Total marketing

Every business of every kind has issues to deal with on a daily basis. It’s quite easy to get bogged down by them and lose focus on what business really is about: making money by delivering to customers what they demand. Whether we are in the B2B or the B2C arena, the principle still remains the same.

Human nature can often make us focus on the more negative and pointless aspects of life and business. The result is that traditional business thinking concentrates upon ‘easy’ aspects of measurable benefit. Such as creating more and more efficiencies that entail rationalising costs whenever possible – even when it is the last thing you should do.

The customer, even with regards to the outsourcing craze, seems to have been left behind. Marketers, too, don’t have the respect they need to drive their businesses forward for the benefit of all stakeholders, which include investors and more importantly customers. People with financial backgrounds dominate the boardrooms of the world; they drive the show for short-term profit, and often with little regard to marketing effectiveness.

Marketing is too often equated with marcomms, and not seen as the most vital long-term strategic tool and asset that a company can ever possess. Marketers need to therefore begin to get out of their silos and fight for the rightful place around the board table: they should be drivers for good corporate governance and best practice right across the enterprise.

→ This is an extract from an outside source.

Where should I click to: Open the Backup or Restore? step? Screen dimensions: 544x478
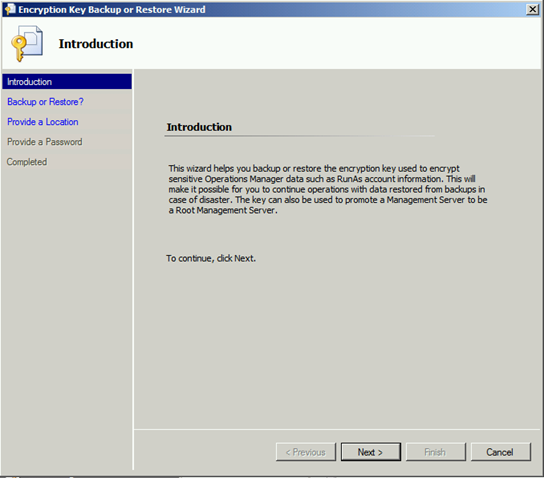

Total marketing differs from traditional though because it is more holistic and positive in its approach. There’s no point cutting off one of David Beckham’s legs so that he is more efficient, particularly to the extent that he wouldn’t be able to run or score goals. If you are an England football fan, you therefore hope that he is going to be more and more effective with each match. He’s a great footballer already, but everyone must continually go through a process of ongoing improvement. Yet you don’t change what isn’t broken. So you prioritise and change only what will provide your company with significant improvement to your bottom-line benefits.

Total marketing is also demand-driven and so there’s no need to increase productivity for the sake of it. Everything you do must match, reflect and adapt to meet customer demand, needs, wants and desires.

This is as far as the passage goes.